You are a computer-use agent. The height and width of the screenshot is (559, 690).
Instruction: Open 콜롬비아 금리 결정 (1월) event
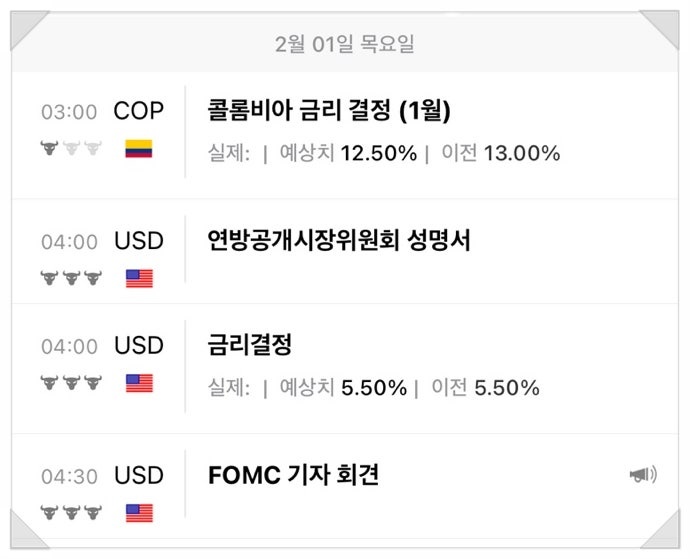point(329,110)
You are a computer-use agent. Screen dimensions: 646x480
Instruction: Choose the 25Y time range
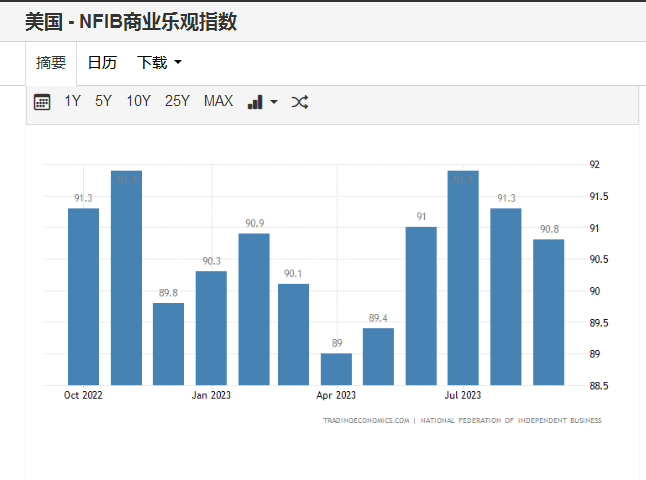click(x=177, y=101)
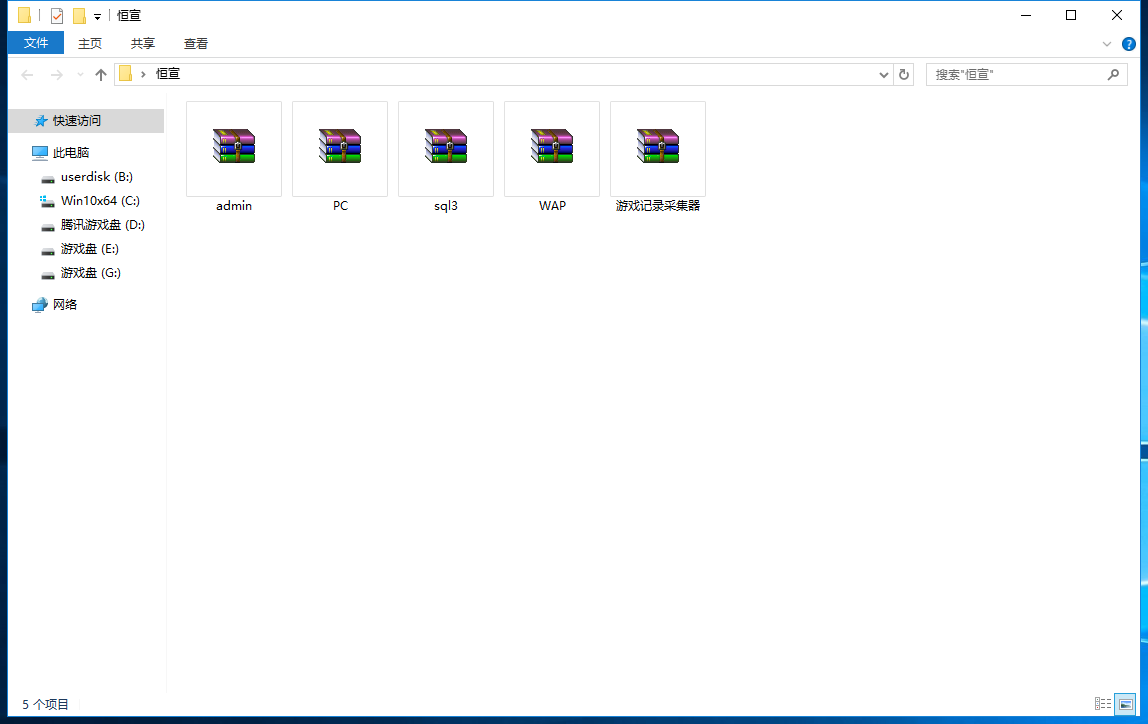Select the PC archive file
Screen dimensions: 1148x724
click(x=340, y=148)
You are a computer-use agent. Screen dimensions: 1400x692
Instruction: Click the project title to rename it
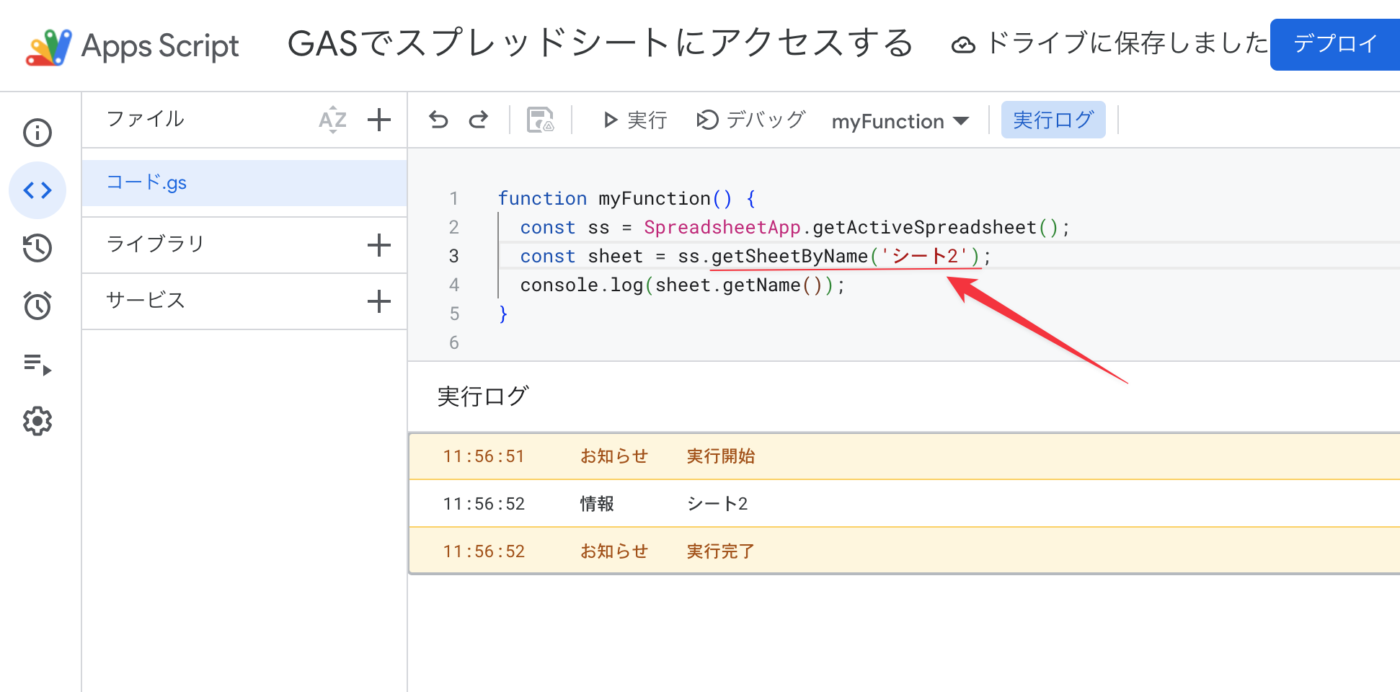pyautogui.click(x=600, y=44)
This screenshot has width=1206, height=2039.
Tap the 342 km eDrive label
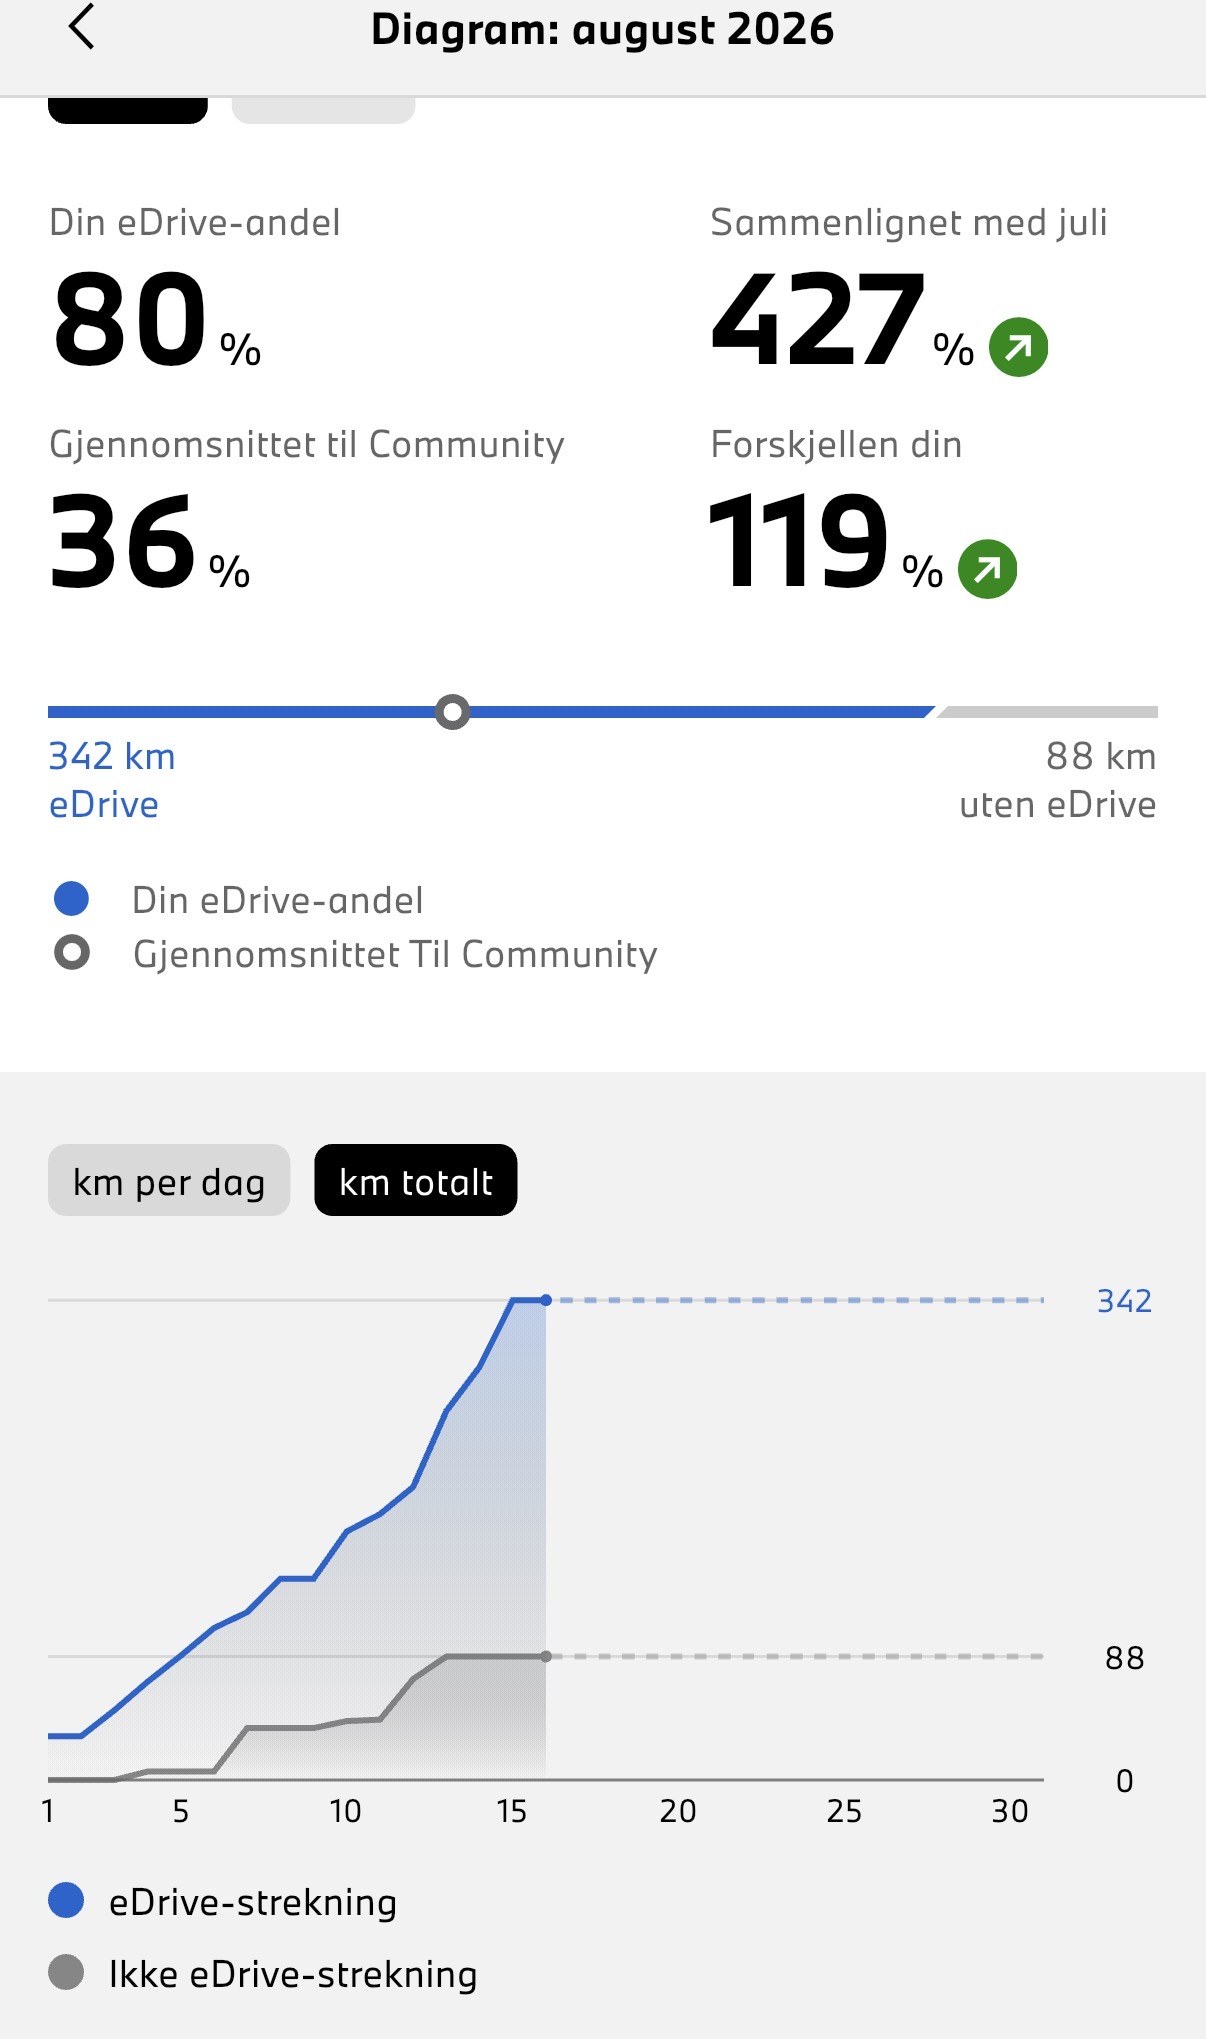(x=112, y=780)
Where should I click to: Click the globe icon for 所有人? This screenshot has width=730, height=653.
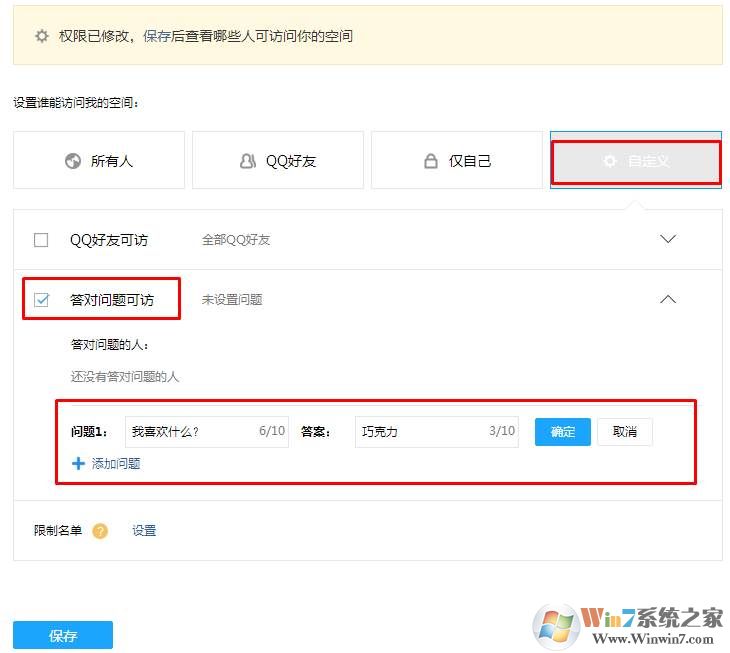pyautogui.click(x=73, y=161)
=-=-=
_Problem_
Reproduce exactly the lines from the beginning of the material down to the line containing "You are a computer-use agent. Screen dimensions: 646x480", both ends included, but not the pictures or anything after.

_Solution for this task_
You are a computer-use agent. The height and width of the screenshot is (559, 690).
Instruction: Open 콜롬비아 금리 결정 (1월) event
point(329,110)
You are a computer-use agent. Screen dimensions: 646x480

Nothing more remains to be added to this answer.